** SOURCE MATERIAL follows **
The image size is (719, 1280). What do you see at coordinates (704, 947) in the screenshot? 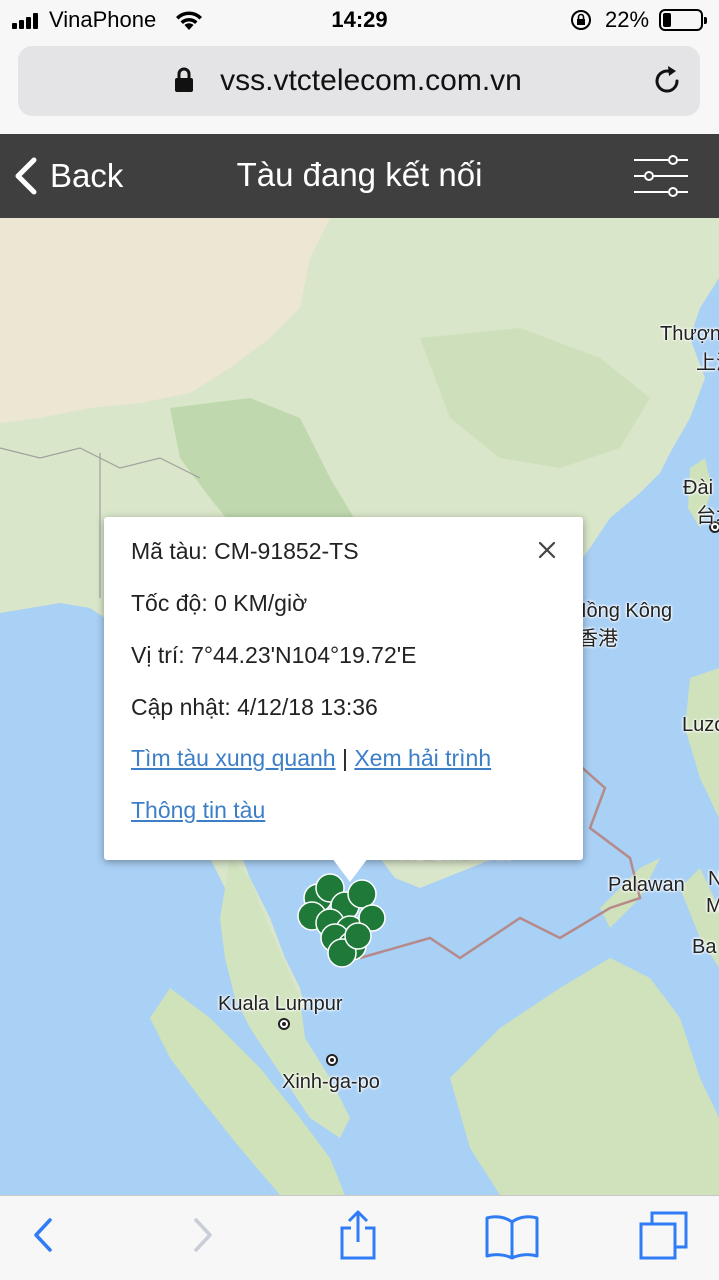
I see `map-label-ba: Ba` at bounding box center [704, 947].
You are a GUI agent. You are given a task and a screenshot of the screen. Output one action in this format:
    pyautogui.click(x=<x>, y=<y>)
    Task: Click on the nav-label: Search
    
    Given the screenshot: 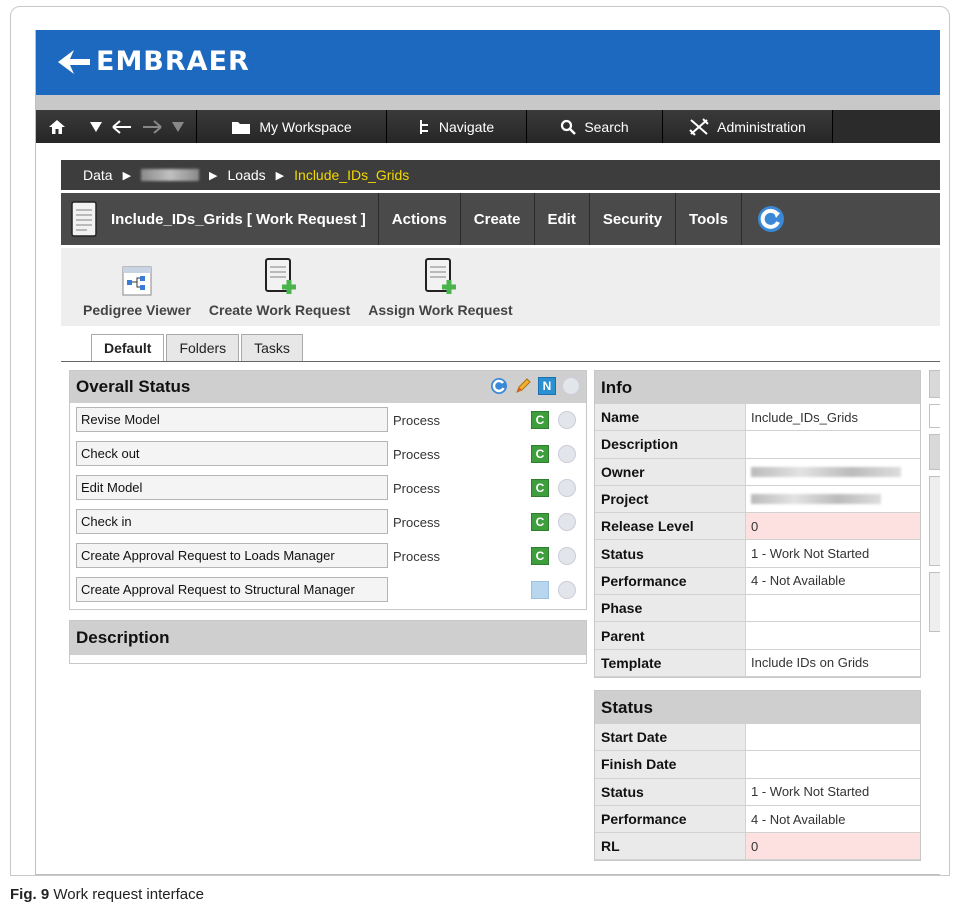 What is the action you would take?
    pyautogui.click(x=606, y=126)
** End of SOURCE MATERIAL **
** SOURCE MATERIAL follows **
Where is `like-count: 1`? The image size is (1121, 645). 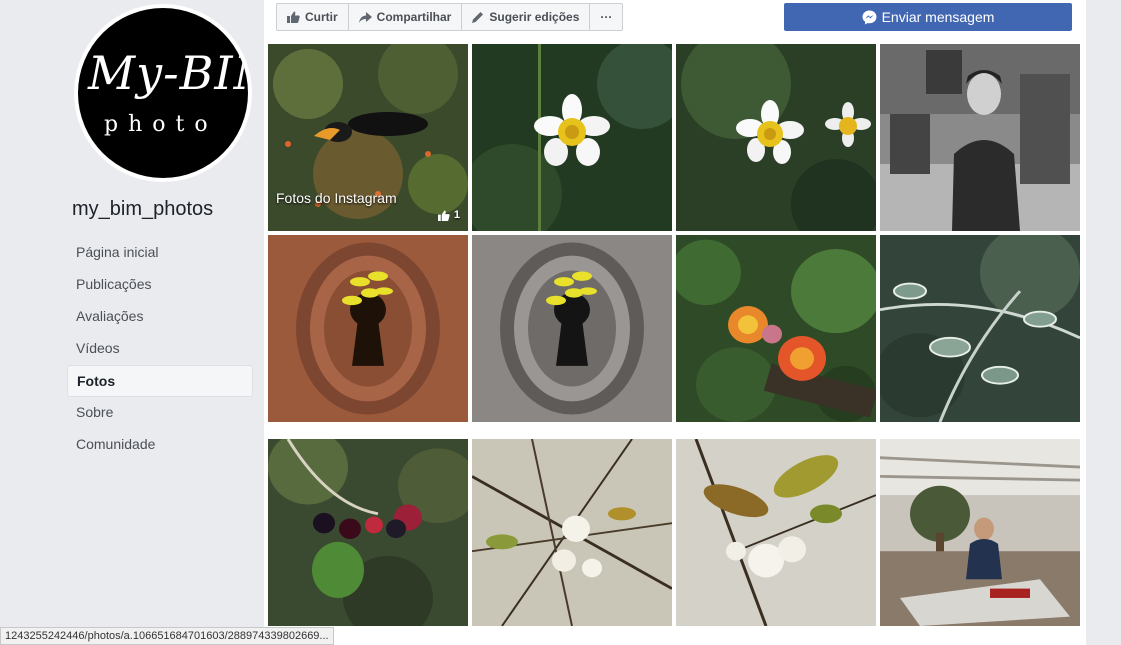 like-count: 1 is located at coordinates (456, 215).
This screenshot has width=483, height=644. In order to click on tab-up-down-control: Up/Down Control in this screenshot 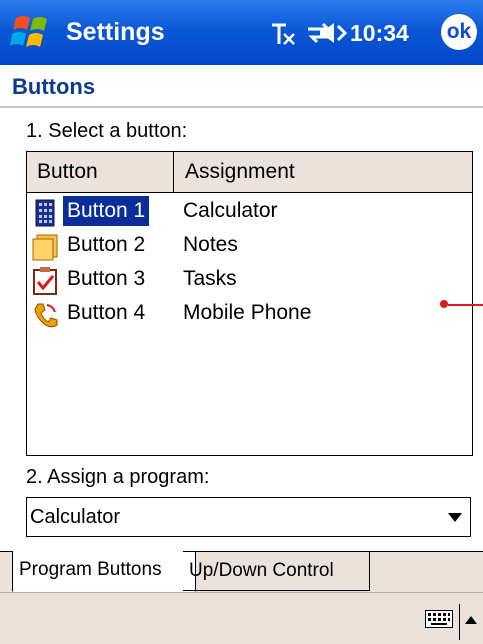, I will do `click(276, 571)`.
** End of SOURCE MATERIAL **
◆ EXERCISE REQUIREMENTS: Rewrite the lines above, from the line containing "The image size is (719, 1280)." through the line containing "center [704, 947].", as a JSON list of strings with one string per line and no blank lines. Omit the pictures.

◆ RESULT OF THIS TASK:
[
  "The image size is (719, 1280). What do you see at coordinates (704, 947) in the screenshot? ",
  "I see `map-label-ba: Ba` at bounding box center [704, 947]."
]